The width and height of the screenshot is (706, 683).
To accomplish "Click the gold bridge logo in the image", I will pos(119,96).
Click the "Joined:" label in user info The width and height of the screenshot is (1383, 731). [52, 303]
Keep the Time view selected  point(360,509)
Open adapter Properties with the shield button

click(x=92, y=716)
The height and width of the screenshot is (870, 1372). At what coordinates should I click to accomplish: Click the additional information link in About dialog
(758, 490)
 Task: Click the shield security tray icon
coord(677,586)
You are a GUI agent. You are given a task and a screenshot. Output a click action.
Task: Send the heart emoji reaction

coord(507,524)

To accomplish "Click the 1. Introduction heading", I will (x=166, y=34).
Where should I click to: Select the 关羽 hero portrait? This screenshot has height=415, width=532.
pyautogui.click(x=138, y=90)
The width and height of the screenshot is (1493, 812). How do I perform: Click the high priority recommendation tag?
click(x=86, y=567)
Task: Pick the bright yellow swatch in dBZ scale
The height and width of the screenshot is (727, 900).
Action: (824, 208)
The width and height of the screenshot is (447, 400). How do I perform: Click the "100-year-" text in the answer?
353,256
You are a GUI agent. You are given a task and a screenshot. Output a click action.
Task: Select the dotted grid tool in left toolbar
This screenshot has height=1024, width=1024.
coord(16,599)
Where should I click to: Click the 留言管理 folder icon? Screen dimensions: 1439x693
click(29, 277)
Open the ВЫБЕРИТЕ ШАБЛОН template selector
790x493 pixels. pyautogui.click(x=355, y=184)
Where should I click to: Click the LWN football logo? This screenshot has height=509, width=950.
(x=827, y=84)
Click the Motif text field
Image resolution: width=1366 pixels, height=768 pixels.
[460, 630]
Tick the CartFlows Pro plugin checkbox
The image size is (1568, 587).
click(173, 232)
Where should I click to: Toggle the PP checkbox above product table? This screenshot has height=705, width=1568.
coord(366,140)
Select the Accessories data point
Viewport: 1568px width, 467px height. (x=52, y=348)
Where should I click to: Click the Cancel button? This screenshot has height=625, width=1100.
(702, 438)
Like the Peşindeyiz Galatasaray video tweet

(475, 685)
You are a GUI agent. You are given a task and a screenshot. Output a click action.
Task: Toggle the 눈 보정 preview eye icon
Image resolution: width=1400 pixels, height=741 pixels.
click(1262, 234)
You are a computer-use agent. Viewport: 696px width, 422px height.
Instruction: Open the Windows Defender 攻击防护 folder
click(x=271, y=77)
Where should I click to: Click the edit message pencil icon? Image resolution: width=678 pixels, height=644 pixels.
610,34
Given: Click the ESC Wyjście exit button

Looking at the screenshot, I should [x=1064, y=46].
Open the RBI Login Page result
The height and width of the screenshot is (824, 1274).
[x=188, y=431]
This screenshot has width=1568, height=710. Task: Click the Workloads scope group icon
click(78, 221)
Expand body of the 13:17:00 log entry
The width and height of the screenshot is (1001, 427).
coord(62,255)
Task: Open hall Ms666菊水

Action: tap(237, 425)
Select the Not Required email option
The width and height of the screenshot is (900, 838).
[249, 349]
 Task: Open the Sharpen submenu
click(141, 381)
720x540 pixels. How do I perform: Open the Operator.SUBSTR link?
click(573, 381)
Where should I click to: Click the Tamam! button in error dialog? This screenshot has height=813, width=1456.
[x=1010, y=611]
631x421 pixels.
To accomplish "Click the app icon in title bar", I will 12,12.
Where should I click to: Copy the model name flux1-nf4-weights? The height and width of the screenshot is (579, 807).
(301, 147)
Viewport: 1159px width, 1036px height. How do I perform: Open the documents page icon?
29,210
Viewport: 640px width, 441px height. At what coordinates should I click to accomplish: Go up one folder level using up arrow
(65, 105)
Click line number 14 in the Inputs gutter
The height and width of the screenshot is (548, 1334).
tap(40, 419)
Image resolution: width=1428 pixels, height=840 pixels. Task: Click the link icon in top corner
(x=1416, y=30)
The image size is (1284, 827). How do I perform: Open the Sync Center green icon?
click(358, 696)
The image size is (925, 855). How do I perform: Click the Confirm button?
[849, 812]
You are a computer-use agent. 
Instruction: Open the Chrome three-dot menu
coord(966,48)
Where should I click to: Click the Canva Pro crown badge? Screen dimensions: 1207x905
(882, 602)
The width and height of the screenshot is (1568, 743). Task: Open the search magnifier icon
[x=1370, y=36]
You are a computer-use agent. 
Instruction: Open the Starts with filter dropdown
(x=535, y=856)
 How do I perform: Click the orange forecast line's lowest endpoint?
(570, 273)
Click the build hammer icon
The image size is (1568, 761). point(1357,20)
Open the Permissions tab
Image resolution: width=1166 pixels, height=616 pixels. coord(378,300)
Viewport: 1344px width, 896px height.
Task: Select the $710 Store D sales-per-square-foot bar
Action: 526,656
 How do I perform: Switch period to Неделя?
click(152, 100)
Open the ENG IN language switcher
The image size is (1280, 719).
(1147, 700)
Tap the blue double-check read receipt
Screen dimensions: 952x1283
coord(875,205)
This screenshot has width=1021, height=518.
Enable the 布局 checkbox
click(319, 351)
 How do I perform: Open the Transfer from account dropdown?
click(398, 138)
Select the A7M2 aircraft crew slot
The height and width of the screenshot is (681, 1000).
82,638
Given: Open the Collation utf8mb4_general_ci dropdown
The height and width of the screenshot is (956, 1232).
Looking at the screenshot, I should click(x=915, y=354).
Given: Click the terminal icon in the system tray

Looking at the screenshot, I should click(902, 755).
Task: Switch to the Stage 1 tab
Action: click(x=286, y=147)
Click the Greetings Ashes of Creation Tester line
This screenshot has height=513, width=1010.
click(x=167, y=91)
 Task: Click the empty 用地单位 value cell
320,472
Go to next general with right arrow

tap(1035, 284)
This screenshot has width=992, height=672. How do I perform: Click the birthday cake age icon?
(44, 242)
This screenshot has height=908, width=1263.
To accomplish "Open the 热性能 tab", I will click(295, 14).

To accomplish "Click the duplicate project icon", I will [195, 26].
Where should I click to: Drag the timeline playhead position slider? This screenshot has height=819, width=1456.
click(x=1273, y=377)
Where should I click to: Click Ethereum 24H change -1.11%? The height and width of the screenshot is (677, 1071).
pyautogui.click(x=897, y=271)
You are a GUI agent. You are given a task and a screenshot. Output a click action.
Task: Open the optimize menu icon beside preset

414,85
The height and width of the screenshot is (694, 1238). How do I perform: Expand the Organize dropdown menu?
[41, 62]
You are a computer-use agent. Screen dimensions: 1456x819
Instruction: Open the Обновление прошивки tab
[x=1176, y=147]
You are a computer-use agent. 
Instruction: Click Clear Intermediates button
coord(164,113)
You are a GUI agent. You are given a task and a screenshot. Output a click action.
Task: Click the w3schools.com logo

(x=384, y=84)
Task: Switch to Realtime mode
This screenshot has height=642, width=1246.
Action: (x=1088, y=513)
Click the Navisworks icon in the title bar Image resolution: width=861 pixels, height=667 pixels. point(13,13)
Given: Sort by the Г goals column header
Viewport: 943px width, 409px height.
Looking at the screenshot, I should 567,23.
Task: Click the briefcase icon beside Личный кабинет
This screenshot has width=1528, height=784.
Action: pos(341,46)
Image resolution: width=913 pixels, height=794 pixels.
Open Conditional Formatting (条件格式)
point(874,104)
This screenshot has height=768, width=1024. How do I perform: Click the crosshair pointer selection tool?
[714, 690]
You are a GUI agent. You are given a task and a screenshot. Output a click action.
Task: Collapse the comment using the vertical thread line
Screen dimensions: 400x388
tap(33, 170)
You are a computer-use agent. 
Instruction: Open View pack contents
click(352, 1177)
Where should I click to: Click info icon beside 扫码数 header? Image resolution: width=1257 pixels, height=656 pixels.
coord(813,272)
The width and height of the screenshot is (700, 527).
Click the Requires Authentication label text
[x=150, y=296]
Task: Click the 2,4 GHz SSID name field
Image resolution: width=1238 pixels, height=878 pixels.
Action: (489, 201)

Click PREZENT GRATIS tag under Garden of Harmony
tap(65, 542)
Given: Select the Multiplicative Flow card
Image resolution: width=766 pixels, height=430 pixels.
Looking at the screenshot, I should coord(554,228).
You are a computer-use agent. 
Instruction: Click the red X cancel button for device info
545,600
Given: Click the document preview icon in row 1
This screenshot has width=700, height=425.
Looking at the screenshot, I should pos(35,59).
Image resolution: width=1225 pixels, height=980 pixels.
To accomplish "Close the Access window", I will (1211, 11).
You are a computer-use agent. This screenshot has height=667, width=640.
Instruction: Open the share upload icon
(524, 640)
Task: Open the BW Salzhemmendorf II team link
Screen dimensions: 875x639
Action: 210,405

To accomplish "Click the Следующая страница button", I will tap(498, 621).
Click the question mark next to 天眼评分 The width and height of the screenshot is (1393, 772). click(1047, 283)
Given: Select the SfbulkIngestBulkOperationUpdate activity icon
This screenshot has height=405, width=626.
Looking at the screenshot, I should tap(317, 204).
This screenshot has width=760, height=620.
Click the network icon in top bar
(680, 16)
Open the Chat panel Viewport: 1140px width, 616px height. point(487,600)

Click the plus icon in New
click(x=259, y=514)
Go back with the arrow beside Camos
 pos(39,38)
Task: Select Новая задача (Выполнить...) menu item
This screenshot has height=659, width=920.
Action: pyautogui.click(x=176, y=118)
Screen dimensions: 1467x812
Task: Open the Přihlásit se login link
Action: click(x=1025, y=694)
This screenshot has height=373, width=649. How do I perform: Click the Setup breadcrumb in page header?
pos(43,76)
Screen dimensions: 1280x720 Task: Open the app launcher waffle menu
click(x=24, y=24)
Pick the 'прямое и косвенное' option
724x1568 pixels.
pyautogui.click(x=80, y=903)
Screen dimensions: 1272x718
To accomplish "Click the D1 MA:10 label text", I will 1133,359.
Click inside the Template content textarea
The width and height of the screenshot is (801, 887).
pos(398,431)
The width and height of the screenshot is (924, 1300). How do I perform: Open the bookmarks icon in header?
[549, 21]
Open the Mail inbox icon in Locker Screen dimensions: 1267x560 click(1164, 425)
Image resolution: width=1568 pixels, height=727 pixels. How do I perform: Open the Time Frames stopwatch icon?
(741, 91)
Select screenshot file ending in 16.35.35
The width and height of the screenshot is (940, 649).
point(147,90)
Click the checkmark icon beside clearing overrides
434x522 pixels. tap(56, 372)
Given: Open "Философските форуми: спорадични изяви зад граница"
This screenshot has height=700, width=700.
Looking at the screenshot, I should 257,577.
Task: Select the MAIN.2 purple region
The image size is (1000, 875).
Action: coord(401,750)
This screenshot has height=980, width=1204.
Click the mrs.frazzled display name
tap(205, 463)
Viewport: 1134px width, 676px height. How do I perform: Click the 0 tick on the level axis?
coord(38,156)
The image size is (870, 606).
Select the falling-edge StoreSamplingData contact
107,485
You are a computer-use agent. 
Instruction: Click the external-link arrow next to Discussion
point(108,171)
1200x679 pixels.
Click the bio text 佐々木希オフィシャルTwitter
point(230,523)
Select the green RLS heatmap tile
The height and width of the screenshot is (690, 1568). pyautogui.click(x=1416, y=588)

::::

• **ABOUT THIS TASK**:
Looking at the data above, write out exactly the lines that start at the one containing "This screenshot has height=908, width=1263." and end at the one containing "The width and height of the screenshot is (700, 527)."; include both and nothing beyond.

• **TASK RESPONSE**:
This screenshot has height=908, width=1263.
To accomplish "Open the 热性能 tab", I will click(295, 14).

To accomplish "Click the duplicate project icon", I will [195, 26].
Where should I click to: Drag the timeline playhead position slider? This screenshot has height=819, width=1456.
click(x=1273, y=377)
Where should I click to: Click Ethereum 24H change -1.11%? The height and width of the screenshot is (677, 1071).
pyautogui.click(x=897, y=271)
You are a GUI agent. You are given a task and a screenshot. Output a click action.
Task: Open the optimize menu icon beside preset

414,85
The height and width of the screenshot is (694, 1238). How do I perform: Expand the Organize dropdown menu?
[41, 62]
You are a computer-use agent. Screen dimensions: 1456x819
Instruction: Open the Обновление прошивки tab
[x=1176, y=147]
You are a computer-use agent. 
Instruction: Click Clear Intermediates button
coord(164,113)
You are a GUI agent. You are given a task and a screenshot. Output a click action.
Task: Click the w3schools.com logo

(x=384, y=84)
Task: Switch to Realtime mode
This screenshot has height=642, width=1246.
Action: (x=1088, y=513)
Click the Navisworks icon in the title bar Image resolution: width=861 pixels, height=667 pixels. point(13,13)
Given: Sort by the Г goals column header
Viewport: 943px width, 409px height.
Looking at the screenshot, I should 567,23.
Task: Click the briefcase icon beside Личный кабинет
This screenshot has width=1528, height=784.
Action: pos(341,46)
Image resolution: width=913 pixels, height=794 pixels.
Open Conditional Formatting (条件格式)
point(874,104)
This screenshot has height=768, width=1024. How do I perform: Click the crosshair pointer selection tool?
[714, 690]
You are a GUI agent. You are given a task and a screenshot. Output a click action.
Task: Collapse the comment using the vertical thread line
Screen dimensions: 400x388
tap(33, 170)
You are a computer-use agent. 
Instruction: Open View pack contents
click(352, 1177)
Where should I click to: Click info icon beside 扫码数 header? Image resolution: width=1257 pixels, height=656 pixels.
coord(813,272)
The width and height of the screenshot is (700, 527).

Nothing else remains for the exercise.